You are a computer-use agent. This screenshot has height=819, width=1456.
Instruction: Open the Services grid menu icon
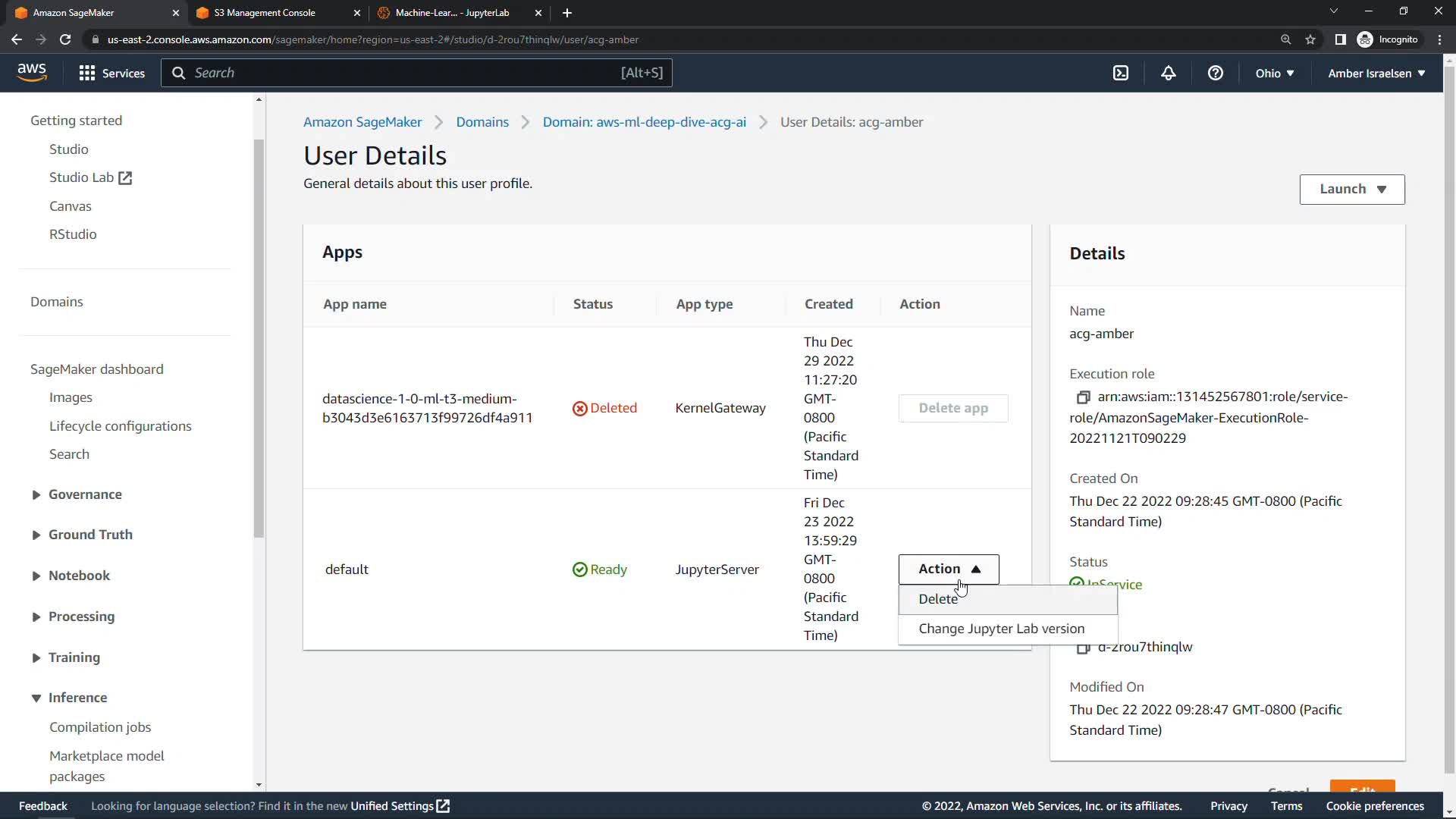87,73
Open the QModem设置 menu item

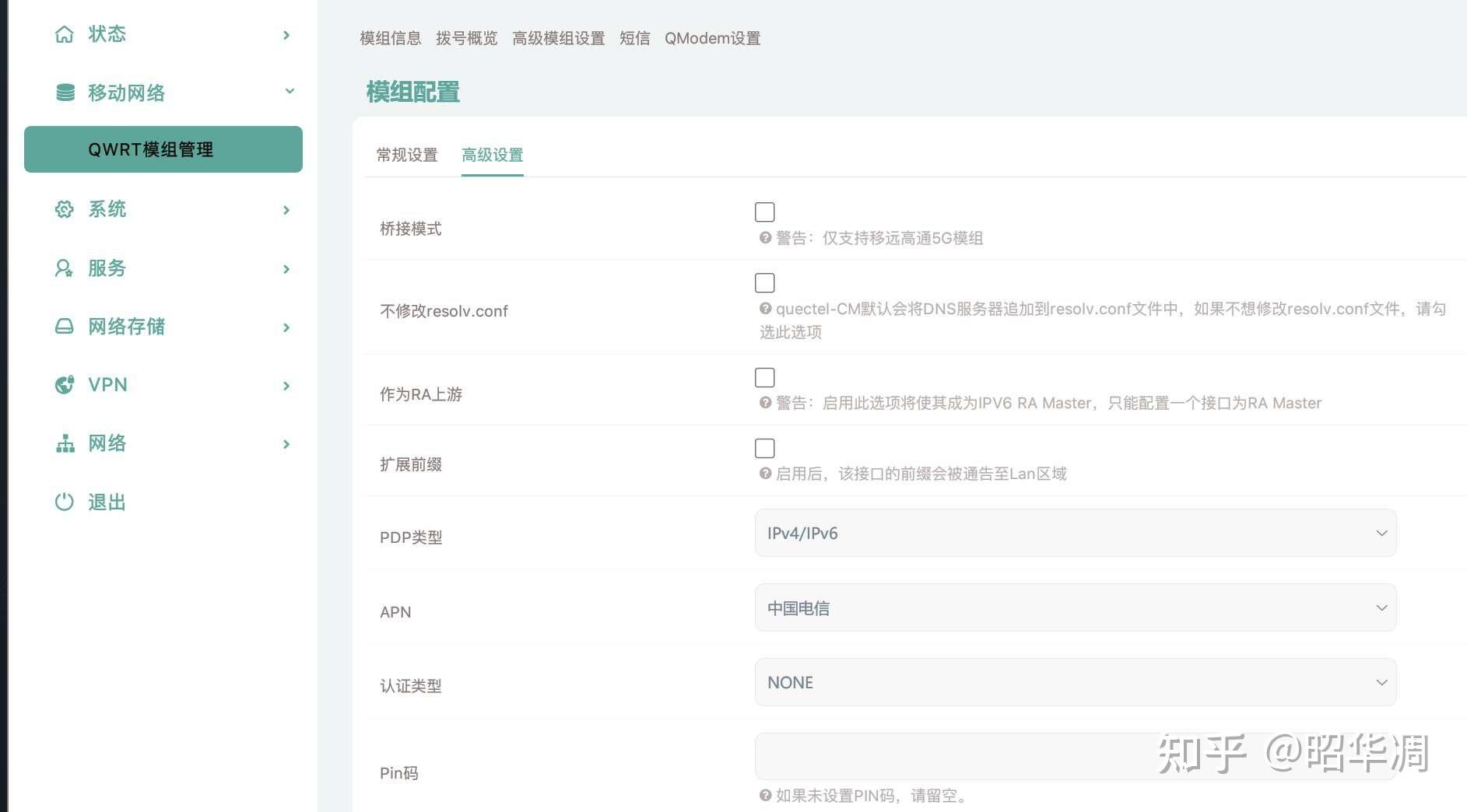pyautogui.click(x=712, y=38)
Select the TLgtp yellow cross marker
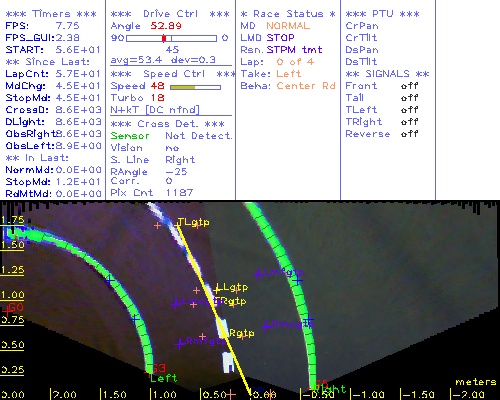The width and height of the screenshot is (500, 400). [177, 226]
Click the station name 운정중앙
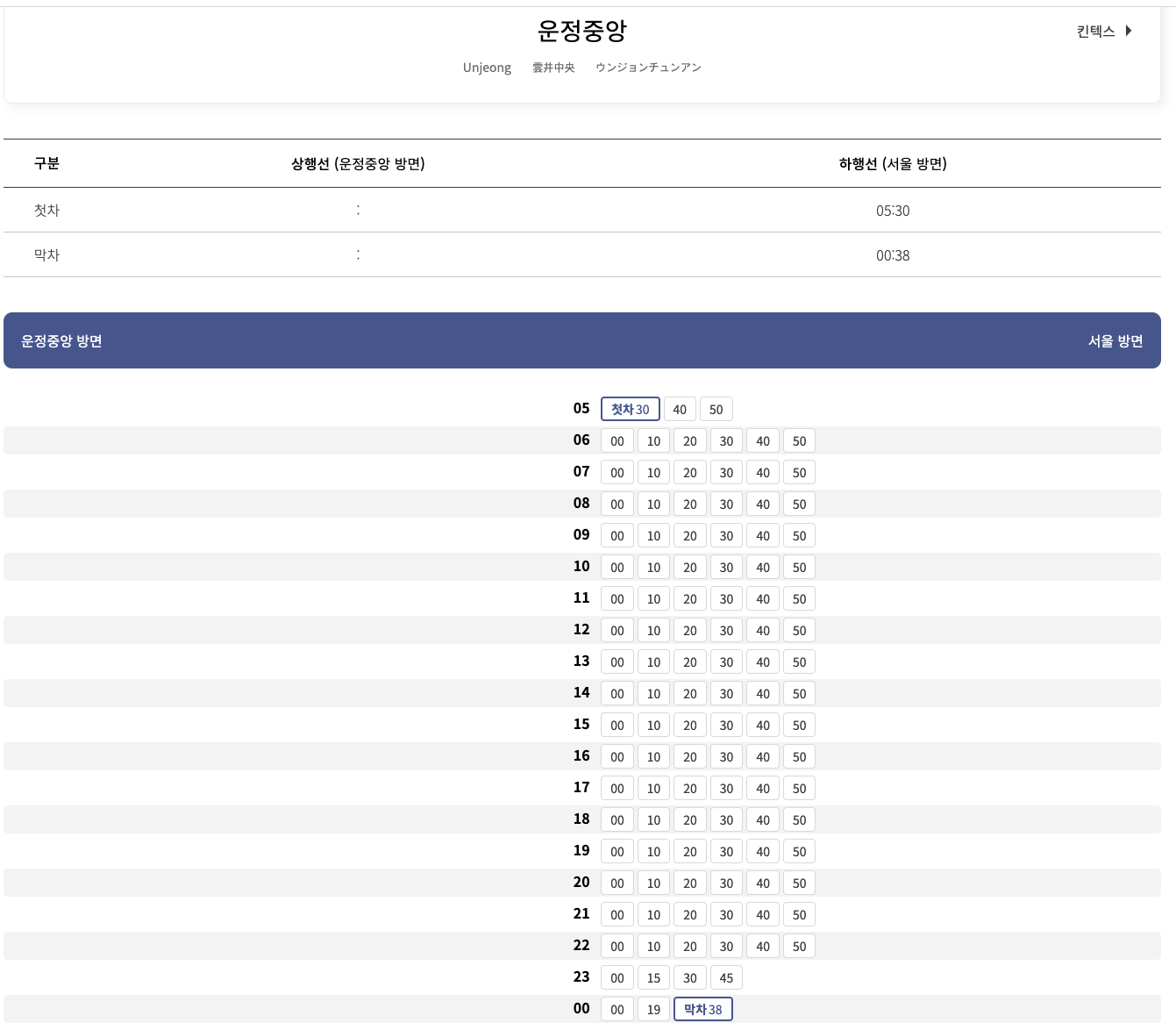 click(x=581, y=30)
***
TO BE DONE
Count how many lines in the items above contain the string "Open", with case counting. Give only the number.

EXERCISE OUTPUT
2